L-001 (11)Já tá bom de problemas? Não. O Espectro, que vocês devem conhecer de velhas histórias do Lanterna Verde, a entidade super poderosa que por algum tempo era tipo “mesma pessoa” que Hal Jordan, isso lá atrás quando Hal Jordan havia morrido, não agora. Nesse caso o Espectro era o Espectro puro, e ele foi designado a acabar com todos usuários de mágica ou poderes mágicos pelo mundo, como por exemplo a Zatanna. Isso enquanto os OMACs estavam atrás dos que tinham super poderes independentes de mágica. Tecnicamente, todos heróis da Terra estavam numa roubada fenomenal.
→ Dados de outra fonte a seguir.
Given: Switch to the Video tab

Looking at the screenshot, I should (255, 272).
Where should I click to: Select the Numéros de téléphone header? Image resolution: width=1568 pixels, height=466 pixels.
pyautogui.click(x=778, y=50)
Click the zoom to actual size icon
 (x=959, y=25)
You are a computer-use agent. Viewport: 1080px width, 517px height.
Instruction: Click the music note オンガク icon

Um grupo chamado de “Freedom Fighters” foi exterminado pela Sociedade de Vilões. Esse grupo é de uma dimensão onde os nazistas venceram a guerra e eles lutam contra a tirania e opressão. Eles foram parar ali graças ao “soco na realidade”.
O lugar escolhido pra servir de base contra a crise foi o “New Chronus”, um planeta que serve de residência para deuses, e também pra Donna Troy, a falecida Wondergirl, ou Moça Maravilha, ou Tróia, ou Darkstar (…). Ela vivia lá porque foi levada pelos “Deuses” no momento em que ia morrer nas mãos do Superman Andróide, que acreditavam que ela seria a pessoa que os salvaria num determinado momento. Apagaram a memória dela, implantaram algumas falsas e lá estava ela vivendo como esposa de um deles sem saber de nada sobre sua real vida.
L-001 (9)Também ocorre uma batalha entre as amazonas de Themyscira (lar da Mulher Maravilha e Donna Troy) contra os OMACs, e a Sociedade Secreta dos Super Vilões ainda joga o Chemo em cima de Blüdhaven, cidade onde Dick Grayson resolveu ficar para proteger como se fosse sua Gotham. Isso só pra distrair os heróis. O Chemo pra quem não sabe é um vilão que tem habilidade de causar um efeito de uma explosão de bomba atômica. Superman da Earth 2 queria fazer de sua dimensão a “oficial”… Coringa tentou entrar pra sociedade e não conseguiu… Faz jus ao nome “Crise Infinita”, os problemas nunca acabam.